* [Description of the task]: Each of the records that follow needs an exact reproduction.

Start of Available records

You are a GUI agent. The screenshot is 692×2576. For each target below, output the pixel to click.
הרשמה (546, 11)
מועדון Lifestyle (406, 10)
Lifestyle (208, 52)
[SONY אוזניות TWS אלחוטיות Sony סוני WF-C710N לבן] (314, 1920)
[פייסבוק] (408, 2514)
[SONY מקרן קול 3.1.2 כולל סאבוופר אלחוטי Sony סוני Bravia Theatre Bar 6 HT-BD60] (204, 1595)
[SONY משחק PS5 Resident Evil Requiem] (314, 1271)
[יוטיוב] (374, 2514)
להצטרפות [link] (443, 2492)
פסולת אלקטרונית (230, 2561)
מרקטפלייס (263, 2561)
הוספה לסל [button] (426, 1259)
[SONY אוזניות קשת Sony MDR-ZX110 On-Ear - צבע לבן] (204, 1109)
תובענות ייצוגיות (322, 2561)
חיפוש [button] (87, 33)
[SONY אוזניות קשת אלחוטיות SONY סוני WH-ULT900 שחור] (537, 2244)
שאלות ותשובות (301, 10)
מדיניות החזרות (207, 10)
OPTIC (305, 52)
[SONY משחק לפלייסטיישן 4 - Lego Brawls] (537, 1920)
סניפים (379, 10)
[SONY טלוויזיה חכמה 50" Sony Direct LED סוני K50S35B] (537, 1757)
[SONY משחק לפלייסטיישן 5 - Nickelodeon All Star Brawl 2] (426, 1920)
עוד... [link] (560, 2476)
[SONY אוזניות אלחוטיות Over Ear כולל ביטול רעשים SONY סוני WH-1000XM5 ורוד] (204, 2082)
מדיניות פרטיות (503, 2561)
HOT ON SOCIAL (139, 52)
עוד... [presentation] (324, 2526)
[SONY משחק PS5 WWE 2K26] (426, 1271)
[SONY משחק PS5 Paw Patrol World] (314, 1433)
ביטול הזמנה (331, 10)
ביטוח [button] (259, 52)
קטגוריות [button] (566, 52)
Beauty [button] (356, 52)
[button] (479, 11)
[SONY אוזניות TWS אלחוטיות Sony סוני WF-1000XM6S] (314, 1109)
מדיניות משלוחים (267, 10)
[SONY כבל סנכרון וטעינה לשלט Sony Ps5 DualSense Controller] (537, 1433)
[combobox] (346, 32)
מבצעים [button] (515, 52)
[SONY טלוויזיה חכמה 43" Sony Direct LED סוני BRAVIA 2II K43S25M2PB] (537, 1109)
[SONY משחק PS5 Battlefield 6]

End of Available records

* [Exercise result]:
You are a GUI agent. The screenshot is 692×2576. For each target below, output the pixel to click.
הרשמה (546, 11)
מועדון Lifestyle (406, 10)
Lifestyle (208, 52)
[SONY אוזניות TWS אלחוטיות Sony סוני WF-C710N לבן] (314, 1920)
[פייסבוק] (408, 2514)
[SONY מקרן קול 3.1.2 כולל סאבוופר אלחוטי Sony סוני Bravia Theatre Bar 6 HT-BD60] (204, 1595)
[SONY משחק PS5 Resident Evil Requiem] (314, 1271)
[יוטיוב] (374, 2514)
להצטרפות [link] (443, 2492)
פסולת אלקטרונית (230, 2561)
מרקטפלייס (263, 2561)
הוספה לסל [button] (426, 1259)
[SONY אוזניות קשת Sony MDR-ZX110 On-Ear - צבע לבן] (204, 1109)
תובענות ייצוגיות (322, 2561)
חיפוש [button] (87, 33)
[SONY אוזניות קשת אלחוטיות SONY סוני WH-ULT900 שחור] (537, 2244)
שאלות ותשובות (301, 10)
מדיניות החזרות (207, 10)
OPTIC (305, 52)
[SONY משחק לפלייסטיישן 4 - Lego Brawls] (537, 1920)
סניפים (379, 10)
[SONY טלוויזיה חכמה 50" Sony Direct LED סוני K50S35B] (537, 1757)
[SONY משחק לפלייסטיישן 5 - Nickelodeon All Star Brawl 2] (426, 1920)
עוד... [link] (560, 2476)
[SONY אוזניות אלחוטיות Over Ear כולל ביטול רעשים SONY סוני WH-1000XM5 ורוד] (204, 2082)
מדיניות פרטיות (503, 2561)
HOT ON SOCIAL (139, 52)
עוד... [presentation] (324, 2526)
[SONY משחק PS5 WWE 2K26] (426, 1271)
[SONY משחק PS5 Paw Patrol World] (314, 1433)
ביטול הזמנה (331, 10)
ביטוח [button] (259, 52)
קטגוריות [button] (566, 52)
Beauty [button] (356, 52)
[button] (479, 11)
[SONY אוזניות TWS אלחוטיות Sony סוני WF-1000XM6S] (314, 1109)
מדיניות משלוחים (267, 10)
[SONY כבל סנכרון וטעינה לשלט Sony Ps5 DualSense Controller] (537, 1433)
[combobox] (346, 32)
מבצעים [button] (515, 52)
[SONY טלוויזיה חכמה 43" Sony Direct LED סוני BRAVIA 2II K43S25M2PB] (537, 1109)
[SONY משחק PS5 Battlefield 6]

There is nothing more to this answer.